Text extract ▸
## Start

Sunday, 23 February 2014

Shang Palace

Fine dining Cantonese style

To carry on my food discovery in Hong Kong, I dropped by Shang Palace inside the Shangri-La hotel in Kowloon, a 2 star Michelin restaurant specializing in traditional Cantonese cooking. The decor is very traditional Chinese style with plenty of space between each table which is great due to the fact I never enjoy hearing other table's conversations. We were warmly welcomed by the staff ( good hotel standard) on arrival and we were served a warm chrysanthemum tea while we browsed through the menu.
Shangri-La hotel
Shang Palace
chrysanthemum tea

We selected a good number of dishes from the seasonal menu, given it was winter, we opted for some clay pot dishes which are perfect on a freezing cold day. Stewed sliced beef with water chestnut was a real joy, bold and full on flavours delivered to the palate, peppery, earthy and floral, all the rich flavours locked inside a clay pot. The braised black pork belly in clay pot also had a similar robust profile, both the pork and tofu was nicely seasoned by the dry salty fish and it was a perfect dish to serve with rice.
Traditional stewed sliced beef with water chestnut, lily flower and cloud fungus in clay pot
Braised black pork belly with salty fish in clay pot

The signature dish: Braised spare rib with Chin Kiang vinegar was a spare rib dish on another level. Nothing like what you would normally get in a standard Chinese venue, the meat was so moist and tender, beautifully braised to get maximum taste from the lovely mellow flavours from the Chin Kiang vinegar. Braised pigeon with dry plum was also pleasant, the pigeon was well cooked and it had a lovely fruity and peppery taste from the dry plum and shallots.

## End

What you need to do ▸
- a) In the Shang Palace review, why did the diners pick clay pot dishes from the seasonal menu? Answer in one to three sentences.
- b) Can you copy out the passage of the Shang Palace review starting with "To carry on" and going on through "we browsed through the menu."?
The lines that come next are separate material, apart from the Shang Palace review.

Dataset extract ▸
## Start

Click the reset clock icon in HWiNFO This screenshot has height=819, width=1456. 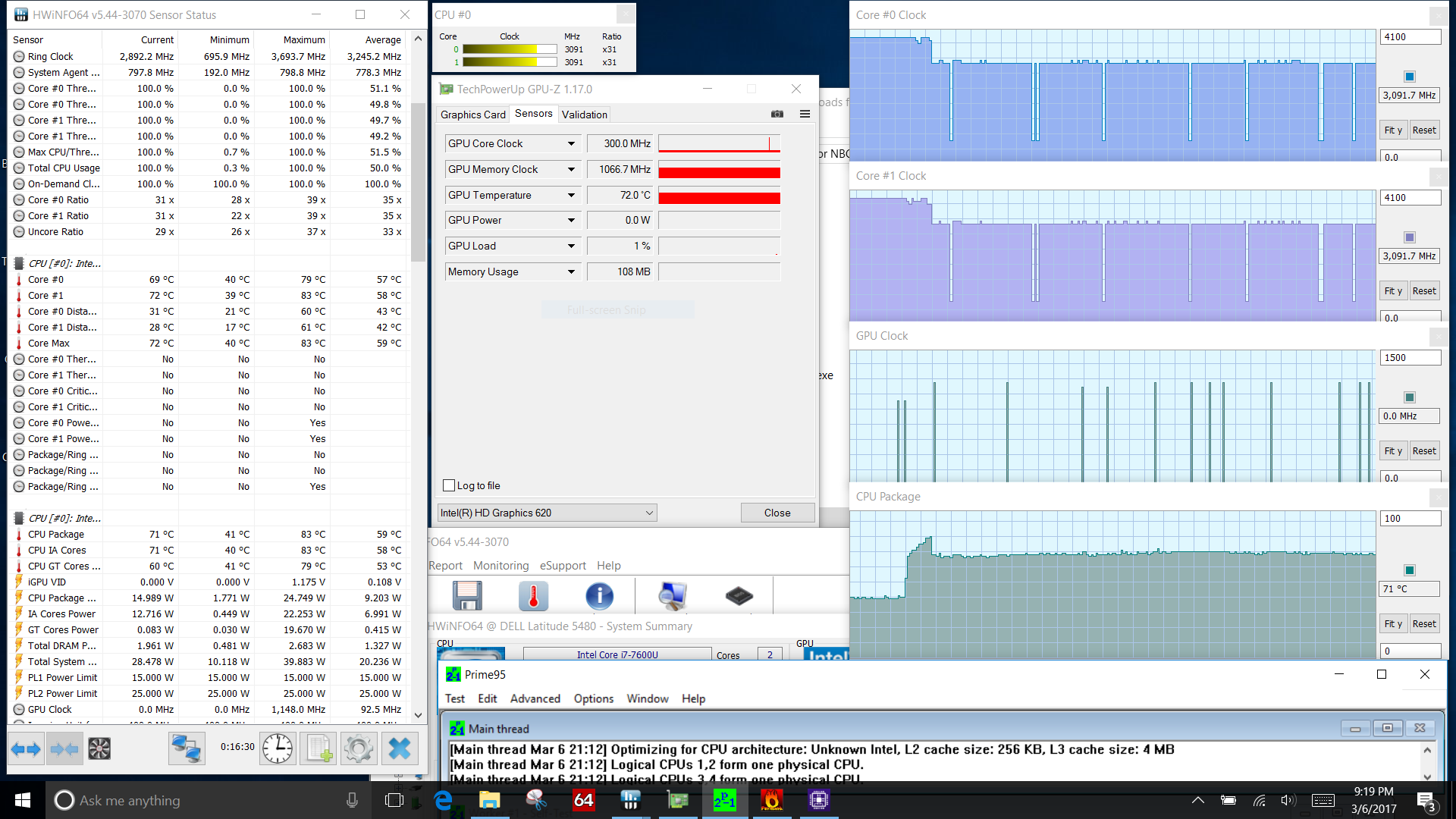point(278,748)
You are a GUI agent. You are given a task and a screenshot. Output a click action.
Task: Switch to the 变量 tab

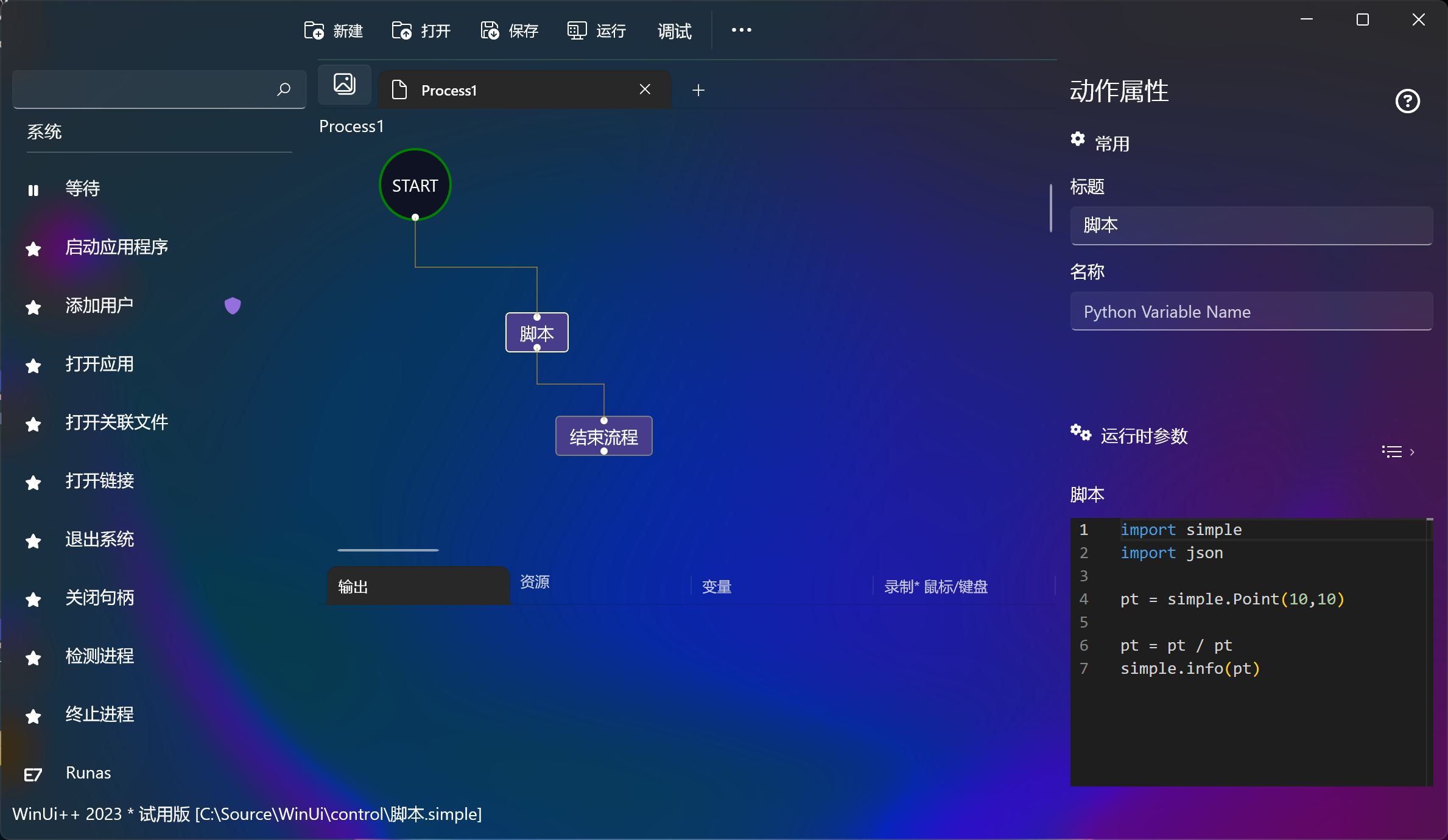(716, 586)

## End

Outputs for the tasks ▸
- a) It was winter, and clay pot dishes are perfect on a freezing cold day.

- b)
To carry on my food discovery in Hong Kong, I dropped by Shang Palace inside the Shangri-La hotel in Kowloon, a 2 star Michelin restaurant specializing in traditional Cantonese cooking. The decor is very traditional Chinese style with plenty of space between each table which is great due to the fact I never enjoy hearing other table's conversations. We were warmly welcomed by the staff ( good hotel standard) on arrival and we were served a warm chrysanthemum tea while we browsed through the menu.